Jackson Pollock, Robert Mapplethorpe, Patti Smith, Dylan Thomas, Arthur Miller, Bob Dylan, Arthur C. Clarke, Andy Warhol, William S. Burroughs, Janis Joplin, Eugene O'Neill, Rufus Wainwright, Betsey Johnson, R. Crumb, Thomas Wolfe, Jasper Johns--these are just a few of the figures who at one time occupied one of the most alluring and storied residences ever- the Chelsea Hotel. Born during the Gilded Age and once the tallest building in New York, the twelve-story landmark has long been a magnet for artists, writers, musicians, and cultural provocateurs of all stripes.
In this book, photographer Colin Miller and writer Ray Mock intimately portray the enduring bohemian spirit of the Chelsea Hotel through interviews with nearly two dozen current residents and richly detailed photographs of their unique spaces. As documented in Miller's abundant photographs, these apartments project the quirky decorating sensibilities of urban aesthetes who largely work in film, theater, and the visual arts, resulting in deliriously ornamental spaces with a kitschy edge. Weathering the overall homogenization of New York and the rapid transformation of the hotel itself--amid recent ownership changeovers and tenant lawsuits--residents remain in about seventy apartments while the rest of the units are converted to rentals (and revert to a hotel-stay basis, which had ceased in 2011).
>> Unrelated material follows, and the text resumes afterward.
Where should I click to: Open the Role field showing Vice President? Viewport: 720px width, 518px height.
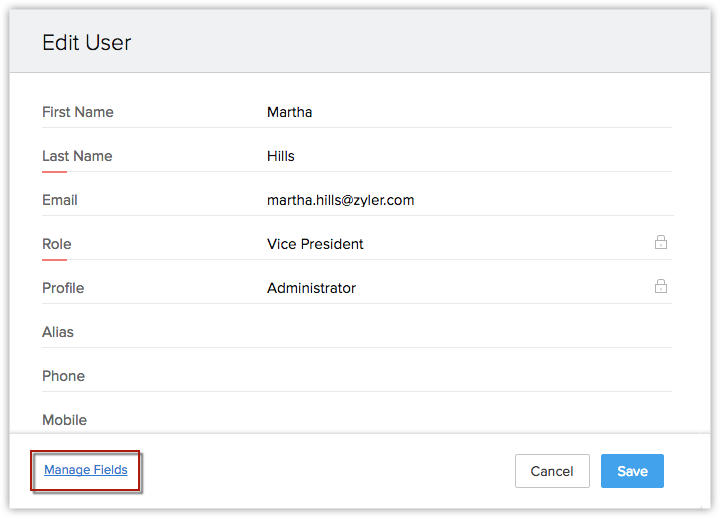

For the community of artists and intellectuals who remain, the uncertain status of the hotel is just another stage in a roller-coaster history. A fascinating portrait of a strand of resilient bohemian New Yorkers and their creative, deeply idiosyncratic homes, Chelsea Hotel is a rich visual and narrative document of a cultural destination as complicated as it is mythical.